= EXERCISES TO COMPLETE =
1) In the report on the opposition walkout from the House of Representatives, who asked the Speaker to shut down Browne?
2) Pick up the report on the opposition walkout from the House of Representatives after its last sentence and continue it.

= EXCERPTED TEXT =
== == ==

Six opposition Members of Parliament walked out of the House of Representatives Friday after Speaker Wade Mark used an obscure standing order to silence Diego Martin Central MP Dr Amery Browne.
Browne was speaking during the debate on the Anti-Gang Bill and raised several issues, some of them unrelated to the business at hand.
Eventually, House Leader Dr Roodal Moonilal asked the Speaker to shut down the MP.
Browne was at the time knocking the government for cancelling the offshore patrol vessels, appointing a Canadian police commissioner and making former House Speaker Nizam Mohammed the head of the Police Service Commission.
Browne called Mohammed a politician and was about to mention Mohammed's run in with two traffic police officers when Mark asked him to ensure that his remarks were relevant to the motion.
He ignored the Speaker and even refused to take his seat when the Prime Minister rose on a point of order to correct the misinformation coming from the former cabinet minister.
"Diego Martin Central could you take your seat," Mark advised. But Browne protested. "She cannot tell me to sit down," he said.

== == ==

= DATA =
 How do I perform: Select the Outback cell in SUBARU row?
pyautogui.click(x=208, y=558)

== == ==

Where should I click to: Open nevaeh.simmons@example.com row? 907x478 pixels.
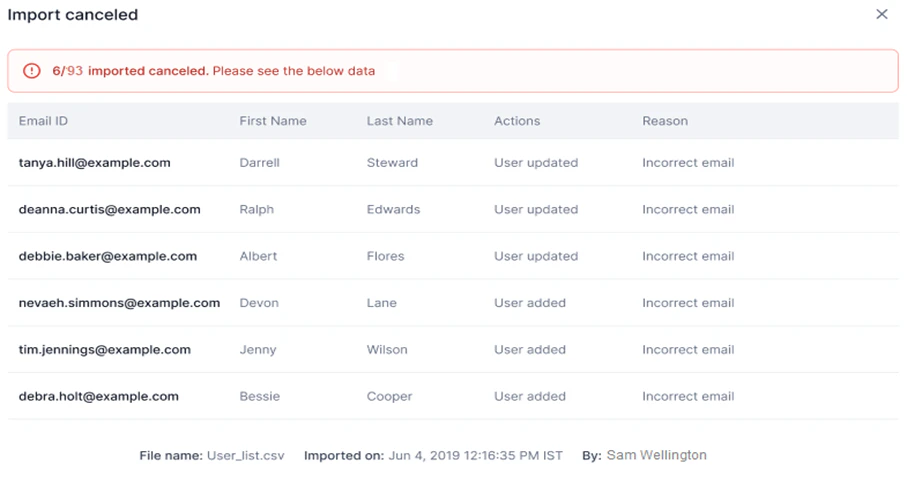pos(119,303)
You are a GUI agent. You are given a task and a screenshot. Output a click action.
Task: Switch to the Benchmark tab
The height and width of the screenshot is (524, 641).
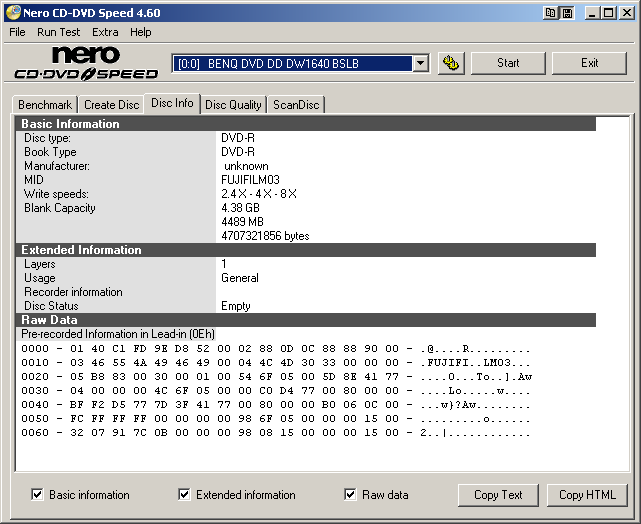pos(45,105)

== == ==

= FINAL ANSWERS =
1) House Leader Dr Roodal Moonilal.

2)
With both of them on their feet the Speaker intervened. "You are being very disrespectful and, in fact, you are irrelevant and I want to warn you...If you continue along that irrelevant path, I will ask you to discontinue your contribution," Mark warned.
Earlier Brown had shouted down rookie MP Stacy Roopnarine who tried to correct the MP who was suggesting that there was something irregular in the use of state funds, telling her to shut up and sit down. Mark had to point out that the Speaker was the only person with such authority.
When Browne appeared to defy the Speaker and challenge the Prime Minister, Leader of Government Business Roodal Moonilal stood up and called for Standing Order 43 (2), which had never been used in the House.
It states in part: "...once called the attention of the House or Committee to the conduct of a member who persists in irrelevance or tedious repetition of his own arguments or of the arguments used by other members in debate, move that the Member be no longer heard..."
Mark put the matter before the House which was passed with the strong government majority.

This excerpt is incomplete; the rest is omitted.